El cabo Figueroa, quien tenía consigo un botiquín personal, más completo y práctico que el del vehículo policial, fue fundamental. «Tenía vendas, gasas, guantes, tijeras quirúrgicas, bisturí, hasta sueros y torniquetes», relató Salazar.
A las 16:15 nació la primera gemela, y diez minutos después, la segunda. Todo eso antes de que llegaran los equipos del Samu. «En media hora pasó todo. Nosotros hicimos las coordinaciones con salud, bomberos, ambulancias, mientras asistíamos en lo que podíamos. Nunca pensé que iba a estar en un procedimiento así. En 21 años de servicio, nunca me había tocado participar en un nacimiento. Menos de gemelas. Pero, gracias a Dios todo salió bien», dijo emocionado el sargento.

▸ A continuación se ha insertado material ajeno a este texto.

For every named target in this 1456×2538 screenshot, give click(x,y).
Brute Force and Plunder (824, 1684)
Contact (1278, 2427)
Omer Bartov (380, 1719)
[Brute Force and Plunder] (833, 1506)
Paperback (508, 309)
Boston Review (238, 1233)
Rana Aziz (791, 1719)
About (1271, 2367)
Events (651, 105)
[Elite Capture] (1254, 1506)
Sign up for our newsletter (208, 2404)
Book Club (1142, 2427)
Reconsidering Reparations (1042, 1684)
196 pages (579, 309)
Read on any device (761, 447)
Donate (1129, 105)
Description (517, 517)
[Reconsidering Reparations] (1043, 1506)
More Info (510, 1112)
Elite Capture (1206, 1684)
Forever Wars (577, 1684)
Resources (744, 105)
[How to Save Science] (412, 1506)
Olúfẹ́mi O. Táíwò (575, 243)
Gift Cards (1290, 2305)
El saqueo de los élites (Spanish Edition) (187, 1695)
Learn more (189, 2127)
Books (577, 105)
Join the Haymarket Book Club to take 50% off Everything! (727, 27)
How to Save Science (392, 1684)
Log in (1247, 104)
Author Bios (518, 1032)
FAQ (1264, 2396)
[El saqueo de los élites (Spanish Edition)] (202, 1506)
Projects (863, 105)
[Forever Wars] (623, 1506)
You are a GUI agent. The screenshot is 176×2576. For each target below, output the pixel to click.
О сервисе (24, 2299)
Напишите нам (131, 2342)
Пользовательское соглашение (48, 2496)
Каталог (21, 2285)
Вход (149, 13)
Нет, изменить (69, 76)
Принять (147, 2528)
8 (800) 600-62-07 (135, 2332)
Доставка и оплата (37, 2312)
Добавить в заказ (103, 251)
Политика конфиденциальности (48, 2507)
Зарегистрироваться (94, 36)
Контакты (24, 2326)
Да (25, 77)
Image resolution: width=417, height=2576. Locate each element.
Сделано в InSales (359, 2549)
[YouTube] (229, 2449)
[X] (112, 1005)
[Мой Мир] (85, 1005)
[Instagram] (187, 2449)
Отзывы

El uniformado destacó el trabajo que hicieron para conservar la calma en la madre, pese al escenario de tensión que significaba estar dando a luz de manera repentina, a gemelas y en su propia casa. «La mamá se portó un 7, una mujer extremadamente valiente desde mi punto de vista», reflexionó el sargento. Luego de que naciera la segunda bebé la ayudaron a bajar las escaleras y ambos funcionarios escoltaron la ambulancia hasta el hospital para facilitar el traslado. «Llegamos al hospital sin ninguna novedad,», detalló Salazar.
Riesgos
El doctor Cristian Contreras Vidal, especialista en Medicina Materno-Fetal de la Universidad Católica, explicó lo riesgoso que pueden ser este tipo de procedimientos. «Lo habitual en un embarazo único es como un 10% (de riesgo) y en los embarazos gemelares el riesgo puede llegar hasta un 50 o 60%», explicó. Además agregó que solo entre el 25 y 35% de los embarazos gemelares pueden nacer por un parto vaginal exitoso, es decir, de ambos gemelos. Ya que entre las complicaciones, está que el segundo feto no venga en la posición adecuada y requiera cesárea.
Respecto a la rapidez con la que todo ocurrió, el especialista explicó que podría tratarse de un embarazo precipitado. «No es tan frecuente, pero puede darse más en pacientes que han tenido partos antes, y en pacientes que tienen embarazo gemelar», detalló.